Stored items from a collection
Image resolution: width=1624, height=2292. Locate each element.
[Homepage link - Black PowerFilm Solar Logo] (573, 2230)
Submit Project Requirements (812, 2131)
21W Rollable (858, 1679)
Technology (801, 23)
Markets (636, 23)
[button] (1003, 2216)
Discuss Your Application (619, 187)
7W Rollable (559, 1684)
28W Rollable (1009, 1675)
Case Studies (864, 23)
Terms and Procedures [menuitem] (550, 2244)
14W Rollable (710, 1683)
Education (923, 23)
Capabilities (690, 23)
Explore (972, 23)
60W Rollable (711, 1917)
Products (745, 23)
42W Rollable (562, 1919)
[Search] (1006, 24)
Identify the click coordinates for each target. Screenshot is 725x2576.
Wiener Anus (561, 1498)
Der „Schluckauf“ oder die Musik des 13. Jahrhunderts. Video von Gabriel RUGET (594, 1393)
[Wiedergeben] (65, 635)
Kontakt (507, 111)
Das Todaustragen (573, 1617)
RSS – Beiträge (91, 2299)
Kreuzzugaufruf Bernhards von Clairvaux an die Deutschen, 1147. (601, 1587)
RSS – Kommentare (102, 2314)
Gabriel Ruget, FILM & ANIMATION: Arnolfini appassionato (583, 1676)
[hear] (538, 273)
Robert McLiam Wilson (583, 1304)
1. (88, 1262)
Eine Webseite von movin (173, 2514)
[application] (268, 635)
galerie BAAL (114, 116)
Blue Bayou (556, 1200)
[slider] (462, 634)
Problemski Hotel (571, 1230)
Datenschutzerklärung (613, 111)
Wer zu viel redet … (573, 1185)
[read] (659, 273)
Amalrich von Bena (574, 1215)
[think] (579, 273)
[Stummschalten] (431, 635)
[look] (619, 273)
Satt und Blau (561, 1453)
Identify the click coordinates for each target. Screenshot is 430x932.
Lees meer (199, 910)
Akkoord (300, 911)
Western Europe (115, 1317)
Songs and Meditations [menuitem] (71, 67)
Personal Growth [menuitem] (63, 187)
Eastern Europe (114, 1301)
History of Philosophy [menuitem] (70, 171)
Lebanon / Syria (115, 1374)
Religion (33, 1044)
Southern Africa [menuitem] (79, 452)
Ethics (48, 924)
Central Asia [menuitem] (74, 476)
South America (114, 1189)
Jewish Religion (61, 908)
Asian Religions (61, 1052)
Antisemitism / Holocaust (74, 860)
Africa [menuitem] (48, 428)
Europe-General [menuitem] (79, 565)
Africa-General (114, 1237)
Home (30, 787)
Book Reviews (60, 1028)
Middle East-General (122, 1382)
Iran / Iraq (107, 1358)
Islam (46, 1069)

** TASK **
Output the records in full, keeping them exactly as they are.

** RESPONSE **
Image resolution: width=1624, height=2292. Locate each element.
[Homepage link - Black PowerFilm Solar Logo] (573, 2230)
Submit Project Requirements (812, 2131)
21W Rollable (858, 1679)
Technology (801, 23)
Markets (636, 23)
[button] (1003, 2216)
Discuss Your Application (619, 187)
7W Rollable (559, 1684)
28W Rollable (1009, 1675)
Case Studies (864, 23)
Terms and Procedures [menuitem] (550, 2244)
14W Rollable (710, 1683)
Education (923, 23)
Capabilities (690, 23)
Explore (972, 23)
60W Rollable (711, 1917)
Products (745, 23)
42W Rollable (562, 1919)
[Search] (1006, 24)
Identify the click coordinates for each target. Screenshot is 725x2576.
Wiener Anus (561, 1498)
Der „Schluckauf“ oder die Musik des 13. Jahrhunderts. Video von Gabriel RUGET (594, 1393)
[Wiedergeben] (65, 635)
Kontakt (507, 111)
Das Todaustragen (573, 1617)
RSS – Beiträge (91, 2299)
Kreuzzugaufruf Bernhards von Clairvaux an die Deutschen, 1147. (601, 1587)
RSS – Kommentare (102, 2314)
Gabriel Ruget, FILM & ANIMATION: Arnolfini appassionato (583, 1676)
[hear] (538, 273)
Robert McLiam Wilson (583, 1304)
1. (88, 1262)
Eine Webseite von movin (173, 2514)
[application] (268, 635)
galerie BAAL (114, 116)
Blue Bayou (556, 1200)
[slider] (462, 634)
Problemski Hotel (571, 1230)
Datenschutzerklärung (613, 111)
Wer zu viel redet … (573, 1185)
[read] (659, 273)
Amalrich von Bena (574, 1215)
[think] (579, 273)
[Stummschalten] (431, 635)
[look] (619, 273)
Satt und Blau (561, 1453)
Identify the click coordinates for each target. Screenshot is 430x932.
Lees meer (199, 910)
Akkoord (300, 911)
Western Europe (115, 1317)
Songs and Meditations [menuitem] (71, 67)
Personal Growth [menuitem] (63, 187)
Eastern Europe (114, 1301)
History of Philosophy [menuitem] (70, 171)
Lebanon / Syria (115, 1374)
Religion (33, 1044)
Southern Africa [menuitem] (79, 452)
Ethics (48, 924)
Central Asia [menuitem] (74, 476)
South America (114, 1189)
Jewish Religion (61, 908)
Asian Religions (61, 1052)
Antisemitism / Holocaust (74, 860)
Africa [menuitem] (48, 428)
Europe-General [menuitem] (79, 565)
Africa-General (114, 1237)
Home (30, 787)
Book Reviews (60, 1028)
Middle East-General (122, 1382)
Iran / Iraq (107, 1358)
Islam (46, 1069)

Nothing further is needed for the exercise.